To: RMF who wrote (475)4/6/2007 4:35:46 AM
From: PROLIFERead Replies (1) | Respond to of 654
 
Clinton is probably the BEST "pure politician" since LBJ.

LOL---and you think this is a GOOD quality? Actually, that should make you want to vomit and run away. Tell us...what has she done?

and I STILL want someone to tell me why Sandy Berger ruined his life by stealing archives and destroying them for the Clintons...what would those documents have told us about your dear "pure politician"?



To: RMF who wrote (475)4/7/2007 6:18:49 PM
From: Hope PraytochangeRead Replies (1) | Respond to of 654
 
2 Years After Big Speech, a Lower Key for Obama
By ADAM NAGOURNEY
COLO, Iowa, April 6 — Senator Barack Obama is not big on what he calls red-meat applause lines when he campaigns in small communities like this one, 45 miles northeast of Des Moines. He does not tell many jokes. He talks in even, measured tones, and at times is so low-key that he lulls his audiences into long, if respectful, silences.

Mr. Obama likes to recount the chapters of his unusual life: growing up in Hawaii, living overseas, community organizing in Chicago, working in the Illinois legislature, though not his years as a United States senator. He talks — more often than not in broad, general strokes — about an Obama White House that would provide health care to all, attack global warming, improve education, fix Social Security and end the war in Iraq. His campaign events end almost as an afterthought, surprising voters used to the big finishes typically served up by the presidential candidates seeking their support.

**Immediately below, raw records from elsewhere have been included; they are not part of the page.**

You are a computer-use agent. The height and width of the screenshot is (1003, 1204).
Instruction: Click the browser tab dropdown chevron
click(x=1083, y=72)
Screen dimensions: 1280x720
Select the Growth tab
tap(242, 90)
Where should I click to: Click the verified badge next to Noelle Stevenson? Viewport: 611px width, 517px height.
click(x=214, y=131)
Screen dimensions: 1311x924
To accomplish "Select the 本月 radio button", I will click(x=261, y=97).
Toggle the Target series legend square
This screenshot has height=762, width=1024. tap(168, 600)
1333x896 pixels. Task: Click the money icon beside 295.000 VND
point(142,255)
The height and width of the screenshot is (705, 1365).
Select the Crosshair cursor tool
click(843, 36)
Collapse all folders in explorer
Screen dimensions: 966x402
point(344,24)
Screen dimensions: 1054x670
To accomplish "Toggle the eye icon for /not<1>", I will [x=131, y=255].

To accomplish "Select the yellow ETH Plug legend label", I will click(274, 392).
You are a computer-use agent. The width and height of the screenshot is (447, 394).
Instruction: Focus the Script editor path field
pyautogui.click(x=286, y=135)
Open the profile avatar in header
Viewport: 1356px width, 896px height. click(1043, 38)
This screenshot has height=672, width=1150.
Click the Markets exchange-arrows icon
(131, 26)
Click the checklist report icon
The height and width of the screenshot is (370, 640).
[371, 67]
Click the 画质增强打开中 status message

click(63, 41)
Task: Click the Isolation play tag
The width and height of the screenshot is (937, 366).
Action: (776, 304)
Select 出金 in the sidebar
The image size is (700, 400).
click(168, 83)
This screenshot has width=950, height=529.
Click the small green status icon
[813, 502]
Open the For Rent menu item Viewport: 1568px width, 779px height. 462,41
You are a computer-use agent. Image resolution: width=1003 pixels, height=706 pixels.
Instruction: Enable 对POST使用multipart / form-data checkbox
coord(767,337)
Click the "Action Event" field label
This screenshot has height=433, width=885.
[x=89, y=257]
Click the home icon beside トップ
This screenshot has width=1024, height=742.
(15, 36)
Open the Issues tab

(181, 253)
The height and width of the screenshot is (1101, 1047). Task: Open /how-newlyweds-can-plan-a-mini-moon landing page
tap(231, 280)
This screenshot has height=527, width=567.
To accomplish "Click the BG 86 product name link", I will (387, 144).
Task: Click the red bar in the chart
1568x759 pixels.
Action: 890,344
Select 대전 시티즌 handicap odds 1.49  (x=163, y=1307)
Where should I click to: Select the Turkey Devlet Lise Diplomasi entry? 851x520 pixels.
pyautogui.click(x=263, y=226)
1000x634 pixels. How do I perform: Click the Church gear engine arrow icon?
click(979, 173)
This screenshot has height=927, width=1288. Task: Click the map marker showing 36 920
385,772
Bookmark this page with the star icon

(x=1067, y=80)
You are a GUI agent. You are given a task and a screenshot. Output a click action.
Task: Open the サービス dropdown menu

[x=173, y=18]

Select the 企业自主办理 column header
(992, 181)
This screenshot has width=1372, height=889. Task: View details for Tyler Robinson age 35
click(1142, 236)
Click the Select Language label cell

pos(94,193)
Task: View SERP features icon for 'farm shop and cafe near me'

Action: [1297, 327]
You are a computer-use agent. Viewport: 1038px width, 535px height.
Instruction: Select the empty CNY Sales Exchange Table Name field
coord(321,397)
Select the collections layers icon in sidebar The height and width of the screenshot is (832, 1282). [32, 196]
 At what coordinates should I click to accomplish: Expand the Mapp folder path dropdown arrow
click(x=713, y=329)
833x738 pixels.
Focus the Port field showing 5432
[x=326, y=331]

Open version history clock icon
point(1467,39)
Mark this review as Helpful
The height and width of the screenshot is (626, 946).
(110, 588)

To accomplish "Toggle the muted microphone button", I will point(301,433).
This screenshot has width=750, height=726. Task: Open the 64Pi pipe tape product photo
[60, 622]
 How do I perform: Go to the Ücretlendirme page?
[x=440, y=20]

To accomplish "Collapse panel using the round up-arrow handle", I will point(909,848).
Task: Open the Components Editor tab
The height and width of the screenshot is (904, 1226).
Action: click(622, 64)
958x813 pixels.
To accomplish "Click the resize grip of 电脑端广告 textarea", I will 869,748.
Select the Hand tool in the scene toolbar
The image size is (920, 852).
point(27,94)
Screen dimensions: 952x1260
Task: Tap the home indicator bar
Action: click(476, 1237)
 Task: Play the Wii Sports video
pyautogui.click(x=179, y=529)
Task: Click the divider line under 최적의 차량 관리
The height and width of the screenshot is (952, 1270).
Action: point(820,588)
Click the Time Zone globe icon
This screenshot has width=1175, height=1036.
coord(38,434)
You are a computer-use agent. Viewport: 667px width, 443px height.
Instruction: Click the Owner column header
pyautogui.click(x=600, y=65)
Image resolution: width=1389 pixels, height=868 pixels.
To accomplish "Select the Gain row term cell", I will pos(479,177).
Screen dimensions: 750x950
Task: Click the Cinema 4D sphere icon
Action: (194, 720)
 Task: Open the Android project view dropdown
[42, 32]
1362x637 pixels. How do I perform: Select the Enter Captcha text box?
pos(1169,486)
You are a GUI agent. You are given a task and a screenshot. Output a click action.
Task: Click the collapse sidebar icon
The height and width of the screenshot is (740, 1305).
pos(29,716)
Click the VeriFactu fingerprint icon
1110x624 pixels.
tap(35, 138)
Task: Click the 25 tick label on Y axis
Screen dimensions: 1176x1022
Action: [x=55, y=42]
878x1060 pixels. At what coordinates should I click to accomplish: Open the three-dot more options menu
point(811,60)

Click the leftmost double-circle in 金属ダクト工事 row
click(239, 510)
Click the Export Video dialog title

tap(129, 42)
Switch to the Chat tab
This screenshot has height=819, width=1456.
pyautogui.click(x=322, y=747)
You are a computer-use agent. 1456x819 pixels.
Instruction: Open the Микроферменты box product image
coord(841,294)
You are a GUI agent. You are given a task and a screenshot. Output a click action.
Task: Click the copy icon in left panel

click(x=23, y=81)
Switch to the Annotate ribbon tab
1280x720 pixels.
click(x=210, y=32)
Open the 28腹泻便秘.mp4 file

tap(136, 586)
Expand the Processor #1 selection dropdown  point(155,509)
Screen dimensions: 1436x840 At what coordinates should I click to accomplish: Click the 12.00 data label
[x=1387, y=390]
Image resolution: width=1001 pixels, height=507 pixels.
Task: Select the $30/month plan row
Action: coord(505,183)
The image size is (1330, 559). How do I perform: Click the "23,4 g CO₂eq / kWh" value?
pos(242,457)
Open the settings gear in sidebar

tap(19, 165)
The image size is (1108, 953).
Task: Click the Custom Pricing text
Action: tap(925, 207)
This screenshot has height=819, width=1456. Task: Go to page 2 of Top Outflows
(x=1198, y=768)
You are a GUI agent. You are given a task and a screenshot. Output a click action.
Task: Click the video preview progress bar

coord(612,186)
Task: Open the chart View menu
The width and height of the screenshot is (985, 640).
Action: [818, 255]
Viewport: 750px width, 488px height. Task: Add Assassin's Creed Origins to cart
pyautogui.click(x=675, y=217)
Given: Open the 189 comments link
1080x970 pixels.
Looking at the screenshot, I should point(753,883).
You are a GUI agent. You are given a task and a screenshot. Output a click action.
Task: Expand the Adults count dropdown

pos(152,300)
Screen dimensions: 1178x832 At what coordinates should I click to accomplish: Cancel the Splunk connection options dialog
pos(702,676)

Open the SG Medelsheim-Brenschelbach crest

“Thank you very much everybody. Have a nice day,” Mr. Obama said pleasantly in Dakota City one afternoon, with a leisurely wave of a hand. He headed over to a table where copies of his books, brought by audience members, had been neatly laid out, awaiting the slash of his left-handed autograph.

For most Democrats, Mr. Obama is the Illinois senator who riveted the Democratic National Convention with a keynote speech that marked him as one of the most powerful speakers his party had produced in 50 years. But as Mr. Obama methodically worked his way across swaths of rural northern Iowa — his towering figure and skin color making him stand out at out diners and veteran’s homes, at high schools and community colleges — it was clear that he is not presenting himself, stylistically at least, the way he did two years ago when he gripped Democrats at the Fleet Center in Boston.

He is cerebral and easy-going, often talking over any applause that might rise up from his audience, and perhaps consciously trying to present a political style that contrasts with the more charged presences of John Edwards, the former trial lawyer and senator from North Carolina, and Senator Hillary Rodham Clinton of New York.

He rarely mentions President Bush, as he disparages the partisan quarrels of Washington, and is, at most, elliptically critical of Mr. Edwards and Mrs. Clinton when he notes that he had opposed the war in Iraq from the start; the two of them voted to authorize the war in 2002.

His audiences are rapt, if sometimes a tad restless; long periods can go by when there is not a rustle in the crowd. Yet Iowa is not the Fleet Center, and this appeal — “letting people see how I think,” as Mr. Obama put it in an interview — could clearly go a long way in drawing the support of Iowans who are turning out in huge numbers to see him in the state where the presidential voting process will start.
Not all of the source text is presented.